Follow through a labyrinth of sandy old streets, and you might find a tiny wooden door, a discreet opening in a stone wall.
Then, you could be just a step away from one of the dusty, ancient libraries of this former great centre of Islamic scholarship, guarded by its librarian, sat there quietly, awaiting those who, like you, seek knowledge. So, push open the door, and enter.
It seemed like he'd always been there, and always would be, until the end of time. He carefully showed us ancient, leather-bound volumes, elegant books, booklets, and vellums.
Faint smell of old paper or parchments was in the air when his gloved hands showed us notes jotted in red ink on the sides of one of the books, and reports of rich caravans coming into town, with tens of thousands of camels every day.
Centuries ago, people from all over the Islamic world travelled to this and other Chinguetti libraries to learn – and learn for free at that, because owning a library was a symbol of high status and not a source of income.
All we had to do was to close our eyes, and then we would hear the bustling streets outside, the shouting of people, the growling of camels, and the laughter of children, as well as the conversations of the learned, and the wailing of the muezzin from afar.
But then we'd open your eyes and hear nothing but silence. Just like for Timbuktu – the next stop for many of those caravans – the days of glory are now long gone, and almost no one visits the libraries any more.
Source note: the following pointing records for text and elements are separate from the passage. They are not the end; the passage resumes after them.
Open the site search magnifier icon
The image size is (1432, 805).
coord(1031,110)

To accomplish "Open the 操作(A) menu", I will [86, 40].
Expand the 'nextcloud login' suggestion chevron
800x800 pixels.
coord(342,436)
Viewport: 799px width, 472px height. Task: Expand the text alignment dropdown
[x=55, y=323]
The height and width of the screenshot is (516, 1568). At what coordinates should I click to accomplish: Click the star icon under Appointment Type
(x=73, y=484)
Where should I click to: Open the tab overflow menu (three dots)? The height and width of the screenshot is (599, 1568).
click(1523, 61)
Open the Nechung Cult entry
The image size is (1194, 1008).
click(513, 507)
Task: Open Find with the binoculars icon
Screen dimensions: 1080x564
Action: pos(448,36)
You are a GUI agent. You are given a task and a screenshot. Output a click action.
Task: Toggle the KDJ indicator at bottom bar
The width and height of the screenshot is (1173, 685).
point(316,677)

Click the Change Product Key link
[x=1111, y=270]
As the librarian looked at us smiling, I noticed this peculiar dignity to him, and I immediately liked him. I think he liked us too, and was proud and happy to share his treasure with us.
There was something sad and nostalgic about him as well, as if he didn't know that no one was coming to his library, as if he hadn't quite yet realised or hadn't been told that the world had moved on, and there was no going back.
And we didn't tell him either. We shook hands, bid farewell, quietly closed the door, and left him to his humble destiny in his dusty old library, lost somewhere in the desert between sand and stars, smiling and content.